Rabu, 17 Januari 2018

TAMAN JAYA PESONA PINTU MASUK TAMAN NASIONAL UJUNG KULON









Taman Nasional Ujung Kulon adalah warisan keindahan dunia, yang mempesona di setiap sudutnya. Mulai dari Pulau Peucang yang menarik ribuan traveller untuk datang berkunjung menikmati biru laut dan pasir putih pantainya juga keheningan alamnya, Pulau Panaitan dengan sejuta pesonanya, Pulau Handeuleum dengan pesona magis dan penuh petualangan seru di sungai cigenternya, hingga Pulau Badul tempat pelestarian Terumbu Karang yang menjadi persinggahan menarik untuk melakukan penyelaman (snorkling atau diving).

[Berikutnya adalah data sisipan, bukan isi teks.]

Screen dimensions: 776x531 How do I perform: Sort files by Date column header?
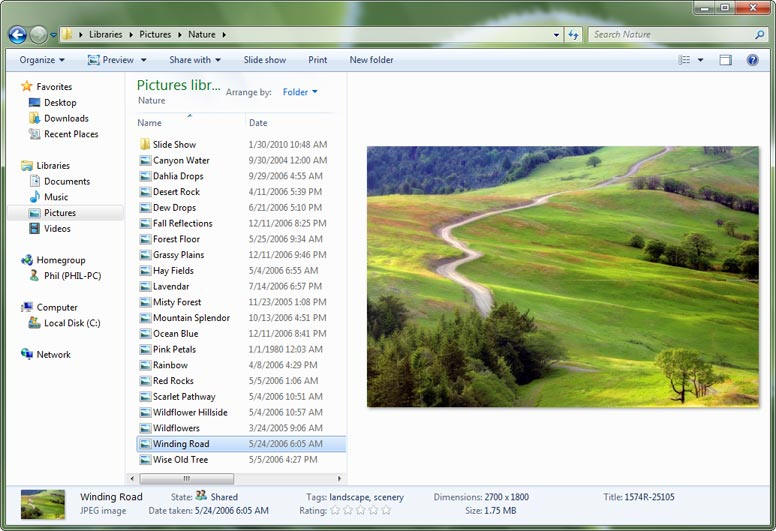(258, 123)
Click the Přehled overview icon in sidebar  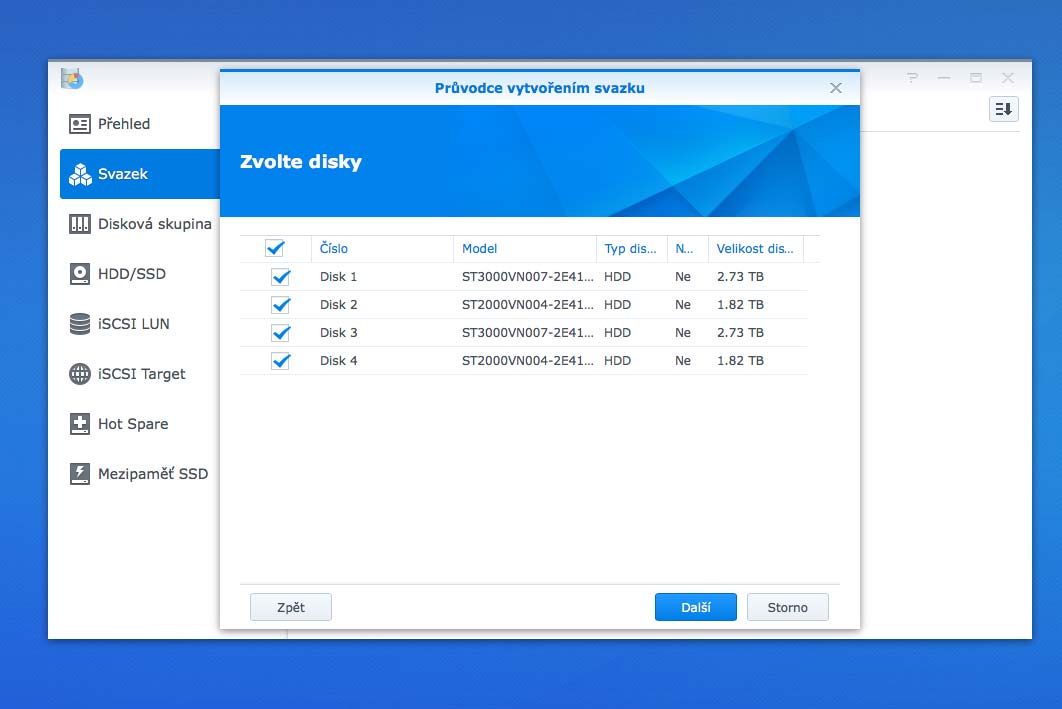(80, 124)
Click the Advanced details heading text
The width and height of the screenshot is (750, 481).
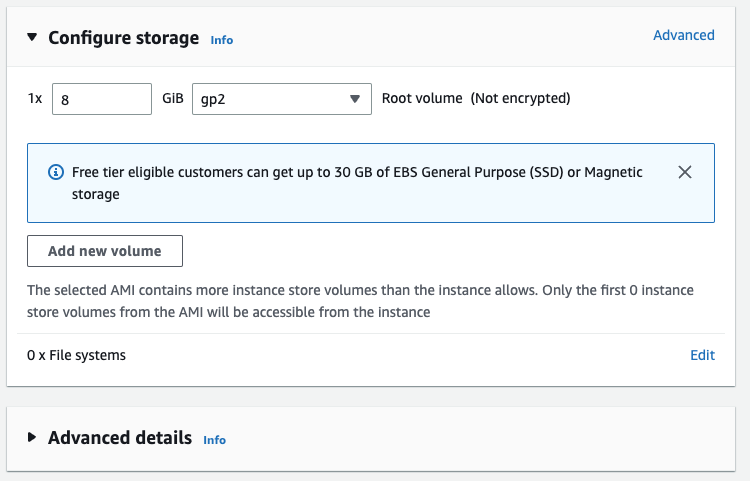click(x=120, y=438)
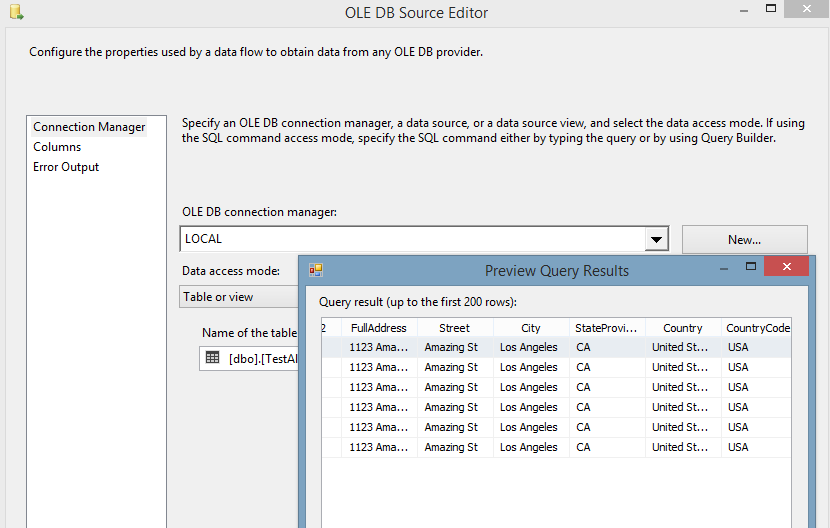Close the Preview Query Results window
This screenshot has height=528, width=830.
pos(786,266)
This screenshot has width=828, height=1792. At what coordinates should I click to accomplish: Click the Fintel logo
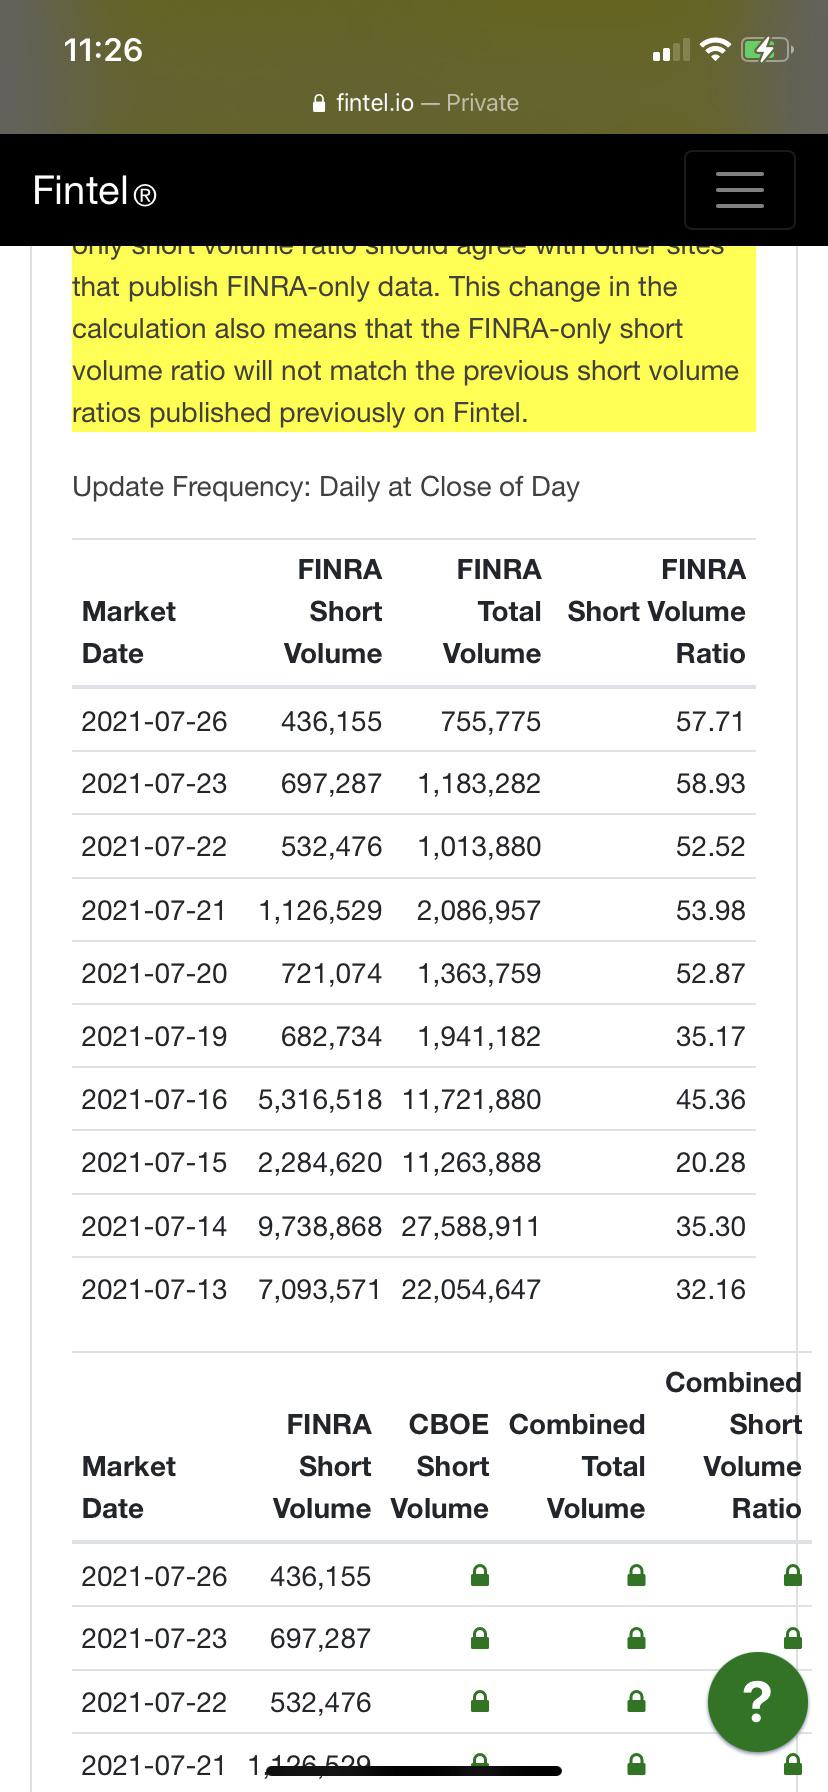tap(94, 190)
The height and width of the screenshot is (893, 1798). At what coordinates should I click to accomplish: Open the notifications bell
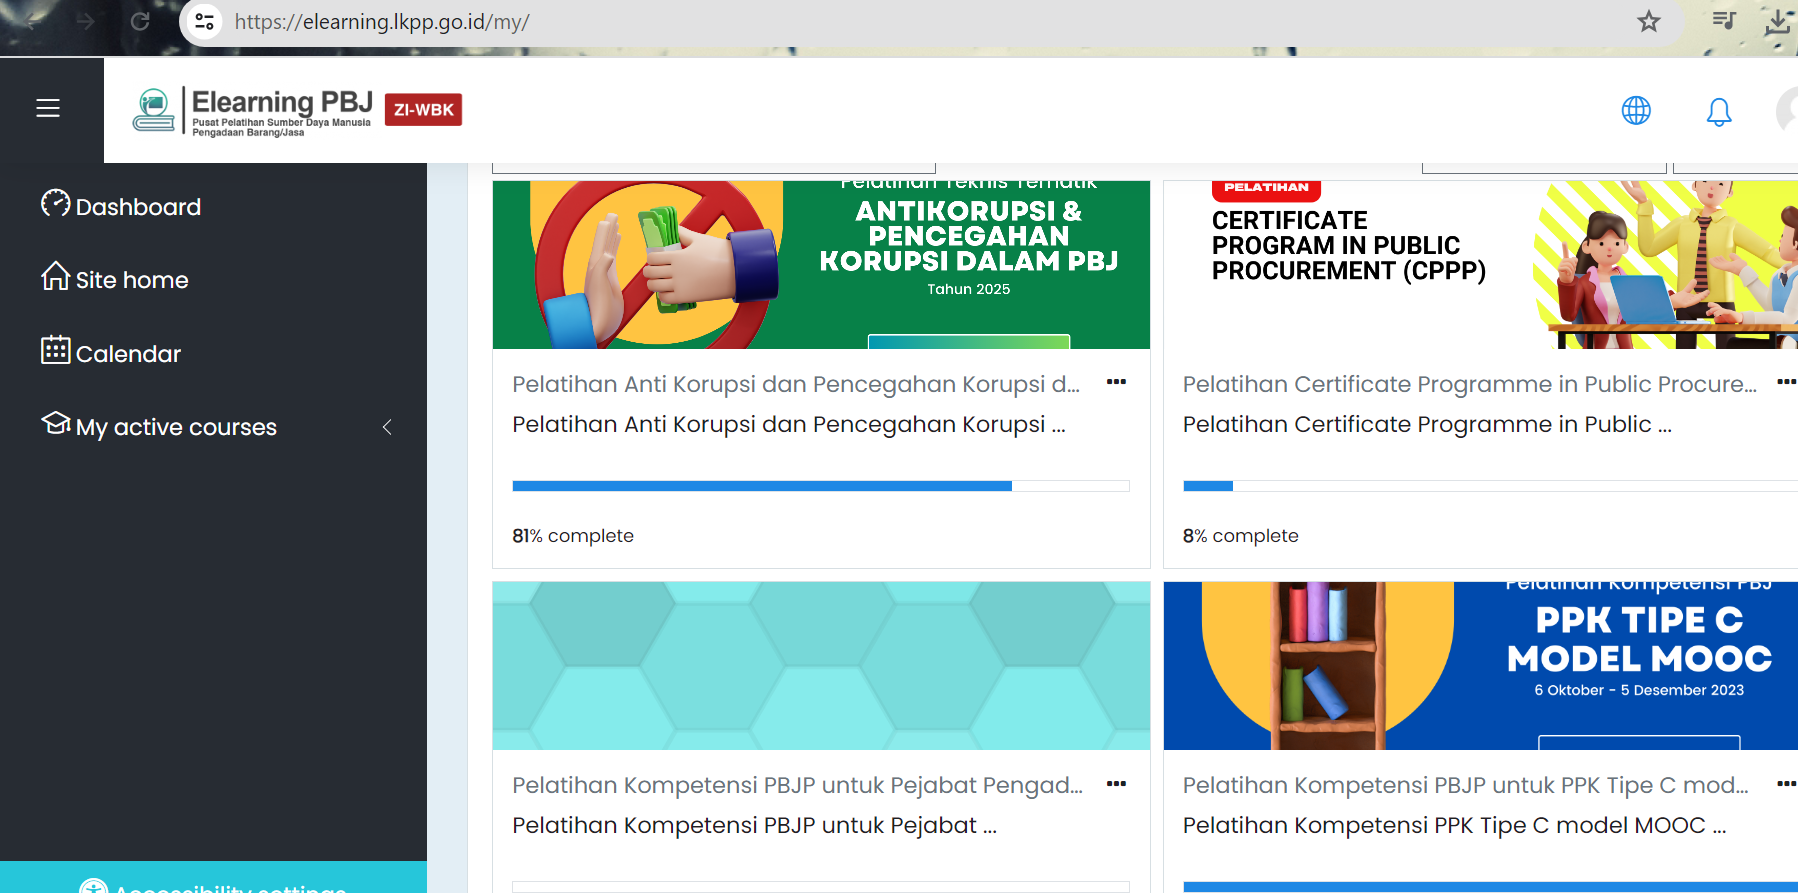(1718, 111)
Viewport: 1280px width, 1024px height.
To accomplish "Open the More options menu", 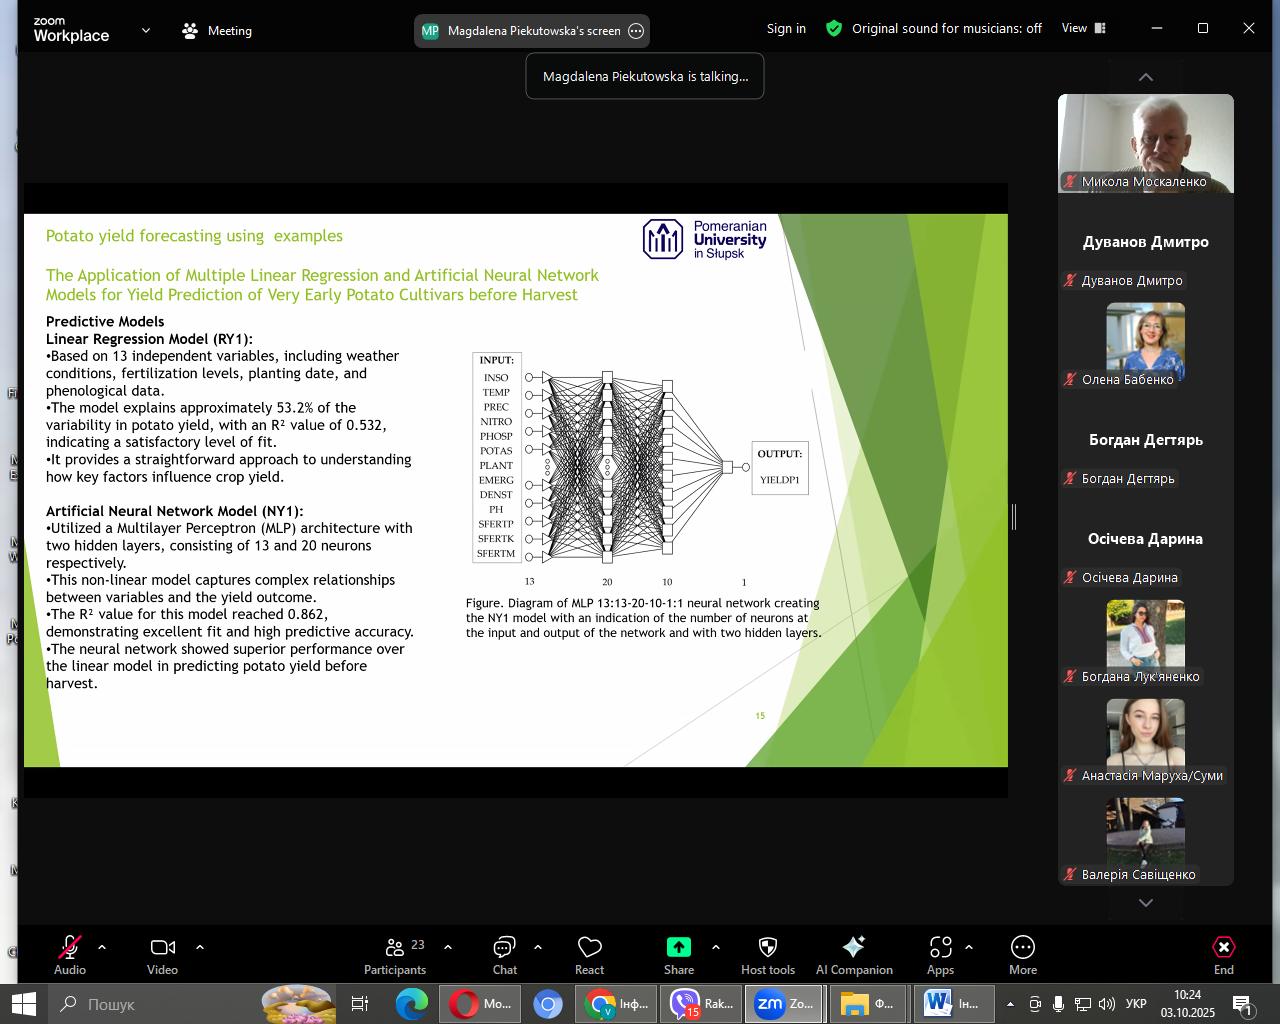I will coord(1022,955).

Namun Taman Nasional Ujung Kulon tidak hanya itu karena luas daratannya yang merupakan habitat Badak Jawa (Rhinoceros sundaicus) juga menyimpan banyak destinasi-destinasi lain yang sayang untuk dilewatkan. Jika yang memiliki hobi treking, maka daratan semenanjung Ujung Kulon adalah tempat yang sangat menarik untuk dijelajahi berhari-hari. Begitu banyak persinggahan yang akan mencatat banyak kenangan saat meninggalkannya. Hutannya yang terdiri dari beberapa type yaitu Hutan Hujan Tropis, Hutan Rawa, Hutan Pantai dan Hutan Dataran Rendah adalah kombinasi yang sangat komplit.

Untuk menjelajahi daratan Taman Nasional Ujung Kulon, bisa ditempuh dari lautan yaitu langsung memasuki Padang Savana atau Padang Pengembalaan Cidaon yang selalu dikunjungi satu paket dengan Pulau Peucang. Umumnya ditempuh dengan kapal dari desa Sumur. Sementara untuk memasuki kawasan hutan melalui selatan, maka harus menempuh jarak lebih kurang 2 jam lagi dari Sumur. Sebenarnya jarak sekitar 16 km tidaklah jauh, namun karena jalanan yang rusak sejak dahulu, jarak ini ditempuh dalam waktu yang lebih dari seharusnya. Dari Sumur ini kita akan menuju Desa Taman Jaya, yang merupakan sentral persinggahan dan bisa dibilang gerbang atau pintu masuk menuju belantara Taman Nasional Ujung Kulon. Disini juga terpusatkan Kantor untuk wilayah Resort Panaitan dan Handeuleum juga Peucang, dan juga pusat semua kegiatan Monitoring badak.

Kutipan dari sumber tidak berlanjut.